[Information shown]
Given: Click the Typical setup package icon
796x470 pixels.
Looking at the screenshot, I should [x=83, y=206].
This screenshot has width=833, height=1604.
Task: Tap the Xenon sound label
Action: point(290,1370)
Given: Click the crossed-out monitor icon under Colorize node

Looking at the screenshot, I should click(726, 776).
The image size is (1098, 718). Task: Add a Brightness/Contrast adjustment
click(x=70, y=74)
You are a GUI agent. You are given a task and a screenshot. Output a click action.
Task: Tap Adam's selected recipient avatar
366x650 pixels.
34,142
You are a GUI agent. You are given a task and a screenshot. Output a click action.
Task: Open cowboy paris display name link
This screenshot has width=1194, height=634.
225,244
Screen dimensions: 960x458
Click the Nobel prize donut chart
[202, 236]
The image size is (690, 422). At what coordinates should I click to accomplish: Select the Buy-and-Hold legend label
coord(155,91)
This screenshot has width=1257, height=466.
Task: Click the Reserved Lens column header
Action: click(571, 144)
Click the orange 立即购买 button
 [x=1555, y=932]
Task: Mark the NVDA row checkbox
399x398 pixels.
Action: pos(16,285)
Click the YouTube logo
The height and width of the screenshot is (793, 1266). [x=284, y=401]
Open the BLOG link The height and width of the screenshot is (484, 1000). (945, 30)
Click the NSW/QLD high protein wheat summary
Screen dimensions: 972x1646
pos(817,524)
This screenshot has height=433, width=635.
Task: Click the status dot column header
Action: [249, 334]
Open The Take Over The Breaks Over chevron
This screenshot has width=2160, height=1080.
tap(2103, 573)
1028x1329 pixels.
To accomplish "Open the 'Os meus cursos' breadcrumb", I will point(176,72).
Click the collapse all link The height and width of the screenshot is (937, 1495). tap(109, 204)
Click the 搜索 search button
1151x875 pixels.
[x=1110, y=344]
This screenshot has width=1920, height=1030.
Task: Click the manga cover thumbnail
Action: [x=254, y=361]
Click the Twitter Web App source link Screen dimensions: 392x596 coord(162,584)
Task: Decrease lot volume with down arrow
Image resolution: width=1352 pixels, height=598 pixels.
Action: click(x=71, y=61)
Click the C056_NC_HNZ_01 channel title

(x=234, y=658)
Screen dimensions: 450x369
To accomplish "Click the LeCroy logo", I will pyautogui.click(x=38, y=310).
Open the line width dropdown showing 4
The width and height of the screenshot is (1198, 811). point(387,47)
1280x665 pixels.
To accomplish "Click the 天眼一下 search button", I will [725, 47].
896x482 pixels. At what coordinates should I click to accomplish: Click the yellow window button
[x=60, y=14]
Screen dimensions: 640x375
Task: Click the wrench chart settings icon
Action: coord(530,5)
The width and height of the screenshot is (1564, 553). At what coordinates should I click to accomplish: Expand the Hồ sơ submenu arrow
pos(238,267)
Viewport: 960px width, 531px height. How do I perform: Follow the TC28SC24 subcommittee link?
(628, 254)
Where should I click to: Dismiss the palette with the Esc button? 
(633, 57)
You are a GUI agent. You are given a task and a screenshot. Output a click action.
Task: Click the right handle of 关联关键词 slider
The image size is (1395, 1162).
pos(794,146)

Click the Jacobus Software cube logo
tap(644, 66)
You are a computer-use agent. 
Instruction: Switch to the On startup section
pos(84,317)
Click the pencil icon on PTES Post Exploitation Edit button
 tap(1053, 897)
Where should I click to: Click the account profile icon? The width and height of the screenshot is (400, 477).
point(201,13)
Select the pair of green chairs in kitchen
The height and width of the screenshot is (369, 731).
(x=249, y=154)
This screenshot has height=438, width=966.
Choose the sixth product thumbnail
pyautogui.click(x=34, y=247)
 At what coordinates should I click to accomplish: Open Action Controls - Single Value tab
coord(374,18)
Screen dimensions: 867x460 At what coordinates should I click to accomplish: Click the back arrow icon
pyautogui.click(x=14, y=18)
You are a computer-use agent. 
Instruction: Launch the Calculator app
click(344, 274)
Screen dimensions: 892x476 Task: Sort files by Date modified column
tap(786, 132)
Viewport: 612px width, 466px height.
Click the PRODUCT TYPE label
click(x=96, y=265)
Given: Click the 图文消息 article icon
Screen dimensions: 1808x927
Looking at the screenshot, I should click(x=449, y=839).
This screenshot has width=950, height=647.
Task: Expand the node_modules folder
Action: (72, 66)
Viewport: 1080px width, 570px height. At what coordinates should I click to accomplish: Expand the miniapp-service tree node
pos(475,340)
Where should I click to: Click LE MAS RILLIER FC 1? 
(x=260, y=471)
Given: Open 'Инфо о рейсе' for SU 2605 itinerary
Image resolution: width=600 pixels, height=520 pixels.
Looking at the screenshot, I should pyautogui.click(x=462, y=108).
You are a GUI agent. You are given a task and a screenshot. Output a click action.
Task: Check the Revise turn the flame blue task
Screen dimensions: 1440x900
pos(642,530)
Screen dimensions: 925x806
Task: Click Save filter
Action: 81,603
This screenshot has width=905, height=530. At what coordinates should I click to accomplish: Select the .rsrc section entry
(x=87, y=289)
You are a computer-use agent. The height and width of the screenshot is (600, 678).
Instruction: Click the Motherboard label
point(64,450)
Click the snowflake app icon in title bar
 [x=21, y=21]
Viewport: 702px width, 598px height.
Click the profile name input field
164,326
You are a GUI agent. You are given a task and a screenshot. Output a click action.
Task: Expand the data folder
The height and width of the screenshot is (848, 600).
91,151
[/Information shown]
» Task
Output the listing above exactly as it appears.

» Written answer
Given: Click the Typical setup package icon
796x470 pixels.
Looking at the screenshot, I should [x=83, y=206].
This screenshot has width=833, height=1604.
Task: Tap the Xenon sound label
Action: point(290,1370)
Given: Click the crossed-out monitor icon under Colorize node

Looking at the screenshot, I should click(726, 776).
The image size is (1098, 718). Task: Add a Brightness/Contrast adjustment
click(x=70, y=74)
You are a GUI agent. You are given a task and a screenshot. Output a click action.
Task: Tap Adam's selected recipient avatar
366x650 pixels.
34,142
You are a GUI agent. You are given a task and a screenshot. Output a click action.
Task: Open cowboy paris display name link
This screenshot has width=1194, height=634.
225,244
Screen dimensions: 960x458
Click the Nobel prize donut chart
[202, 236]
The image size is (690, 422). At what coordinates should I click to accomplish: Select the Buy-and-Hold legend label
coord(155,91)
This screenshot has width=1257, height=466.
Task: Click the Reserved Lens column header
Action: click(571, 144)
Click the orange 立即购买 button
 [x=1555, y=932]
Task: Mark the NVDA row checkbox
399x398 pixels.
Action: pos(16,285)
Click the YouTube logo
The height and width of the screenshot is (793, 1266). [x=284, y=401]
Open the BLOG link The height and width of the screenshot is (484, 1000). (945, 30)
Click the NSW/QLD high protein wheat summary
Screen dimensions: 972x1646
pos(817,524)
This screenshot has height=433, width=635.
Task: Click the status dot column header
Action: [249, 334]
Open The Take Over The Breaks Over chevron
This screenshot has width=2160, height=1080.
tap(2103, 573)
1028x1329 pixels.
To accomplish "Open the 'Os meus cursos' breadcrumb", I will point(176,72).
Click the collapse all link The height and width of the screenshot is (937, 1495). tap(109, 204)
Click the 搜索 search button
1151x875 pixels.
[x=1110, y=344]
This screenshot has width=1920, height=1030.
Task: Click the manga cover thumbnail
Action: [x=254, y=361]
Click the Twitter Web App source link Screen dimensions: 392x596 coord(162,584)
Task: Decrease lot volume with down arrow
Image resolution: width=1352 pixels, height=598 pixels.
Action: click(x=71, y=61)
Click the C056_NC_HNZ_01 channel title

(x=234, y=658)
Screen dimensions: 450x369
To accomplish "Click the LeCroy logo", I will pyautogui.click(x=38, y=310).
Open the line width dropdown showing 4
The width and height of the screenshot is (1198, 811). point(387,47)
1280x665 pixels.
To accomplish "Click the 天眼一下 search button", I will [725, 47].
896x482 pixels. At what coordinates should I click to accomplish: Click the yellow window button
[x=60, y=14]
Screen dimensions: 640x375
Task: Click the wrench chart settings icon
Action: coord(530,5)
The width and height of the screenshot is (1564, 553). At what coordinates should I click to accomplish: Expand the Hồ sơ submenu arrow
pos(238,267)
Viewport: 960px width, 531px height. How do I perform: Follow the TC28SC24 subcommittee link?
(628, 254)
Where should I click to: Dismiss the palette with the Esc button? 
(633, 57)
You are a GUI agent. You are given a task and a screenshot. Output a click action.
Task: Click the right handle of 关联关键词 slider
The image size is (1395, 1162).
pos(794,146)

Click the Jacobus Software cube logo
tap(644, 66)
You are a computer-use agent. 
Instruction: Switch to the On startup section
pos(84,317)
Click the pencil icon on PTES Post Exploitation Edit button
 tap(1053, 897)
Where should I click to: Click the account profile icon? The width and height of the screenshot is (400, 477).
point(201,13)
Select the pair of green chairs in kitchen
The height and width of the screenshot is (369, 731).
(x=249, y=154)
This screenshot has height=438, width=966.
Choose the sixth product thumbnail
pyautogui.click(x=34, y=247)
 At what coordinates should I click to accomplish: Open Action Controls - Single Value tab
coord(374,18)
Screen dimensions: 867x460 At what coordinates should I click to accomplish: Click the back arrow icon
pyautogui.click(x=14, y=18)
You are a computer-use agent. 
Instruction: Launch the Calculator app
click(344, 274)
Screen dimensions: 892x476 Task: Sort files by Date modified column
tap(786, 132)
Viewport: 612px width, 466px height.
Click the PRODUCT TYPE label
click(x=96, y=265)
Given: Click the 图文消息 article icon
Screen dimensions: 1808x927
Looking at the screenshot, I should click(x=449, y=839).
This screenshot has width=950, height=647.
Task: Expand the node_modules folder
Action: (72, 66)
Viewport: 1080px width, 570px height. At what coordinates should I click to accomplish: Expand the miniapp-service tree node
pos(475,340)
Where should I click to: Click LE MAS RILLIER FC 1? 
(x=260, y=471)
Given: Open 'Инфо о рейсе' for SU 2605 itinerary
Image resolution: width=600 pixels, height=520 pixels.
Looking at the screenshot, I should pyautogui.click(x=462, y=108).
You are a GUI agent. You are given a task and a screenshot. Output a click action.
Task: Check the Revise turn the flame blue task
Screen dimensions: 1440x900
pos(642,530)
Screen dimensions: 925x806
Task: Click Save filter
Action: 81,603
This screenshot has width=905, height=530. At what coordinates should I click to accomplish: Select the .rsrc section entry
(x=87, y=289)
You are a computer-use agent. The height and width of the screenshot is (600, 678).
Instruction: Click the Motherboard label
point(64,450)
Click the snowflake app icon in title bar
 [x=21, y=21]
Viewport: 702px width, 598px height.
Click the profile name input field
164,326
You are a GUI agent. You are given a task and a screenshot. Output a click action.
Task: Expand the data folder
The height and width of the screenshot is (848, 600).
91,151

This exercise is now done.